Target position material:
════════════════════
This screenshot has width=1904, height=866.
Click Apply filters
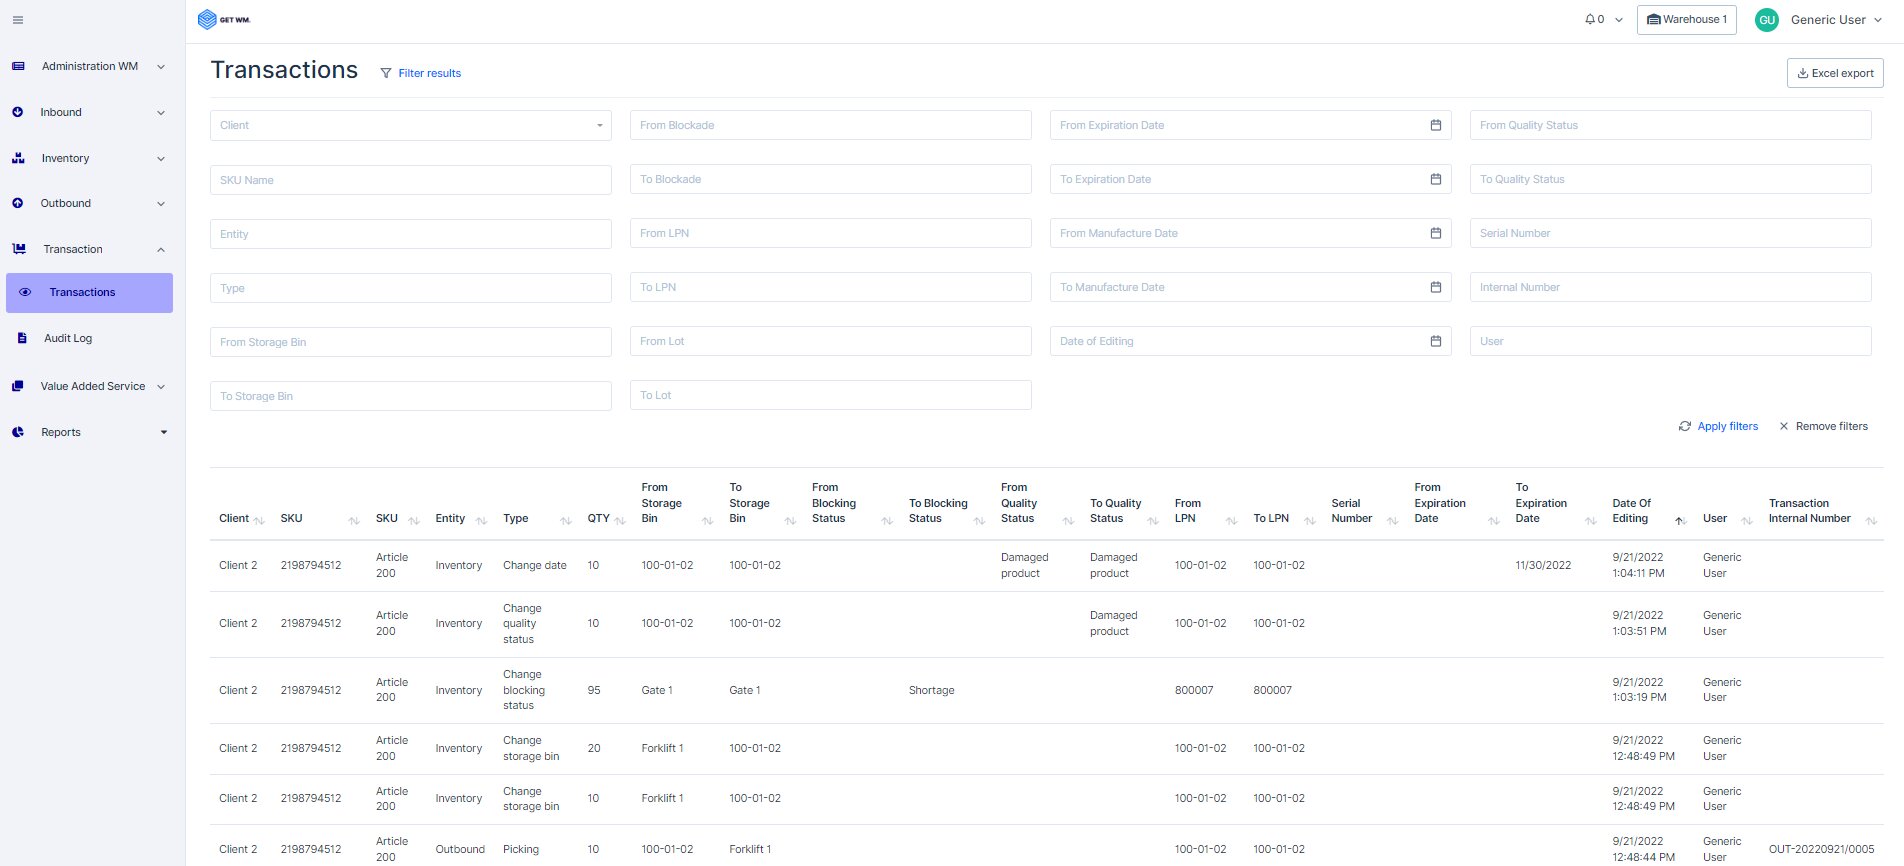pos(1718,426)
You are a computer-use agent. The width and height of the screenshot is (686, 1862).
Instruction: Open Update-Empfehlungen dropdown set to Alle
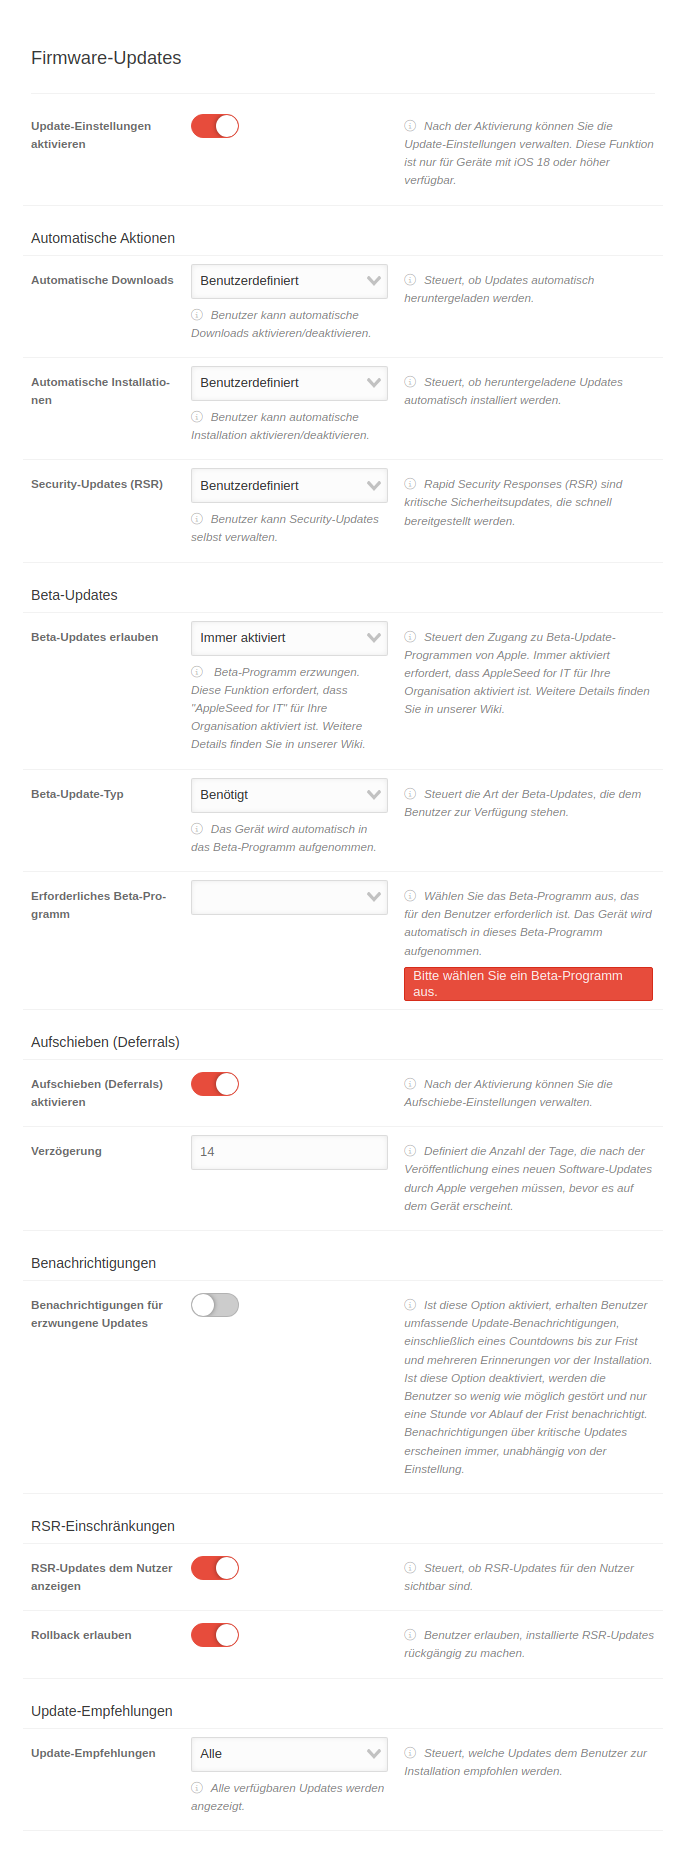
════════════════════
Aim of the exercise:
Arrange the part of the material that opens with the line containing "You are a computer-use" and runs through the end of the material as a Markdown table with the columns Row and Text. Give each line a row number, and leave out blank lines and pictures.

Exercise response:
| Row | Text |
|---|---|
| 1 | You are a computer-use agent. The width and height of the screenshot is (686, 1862). |
| 2 | Instruction: Open Update-Empfehlungen dropdown set to Alle |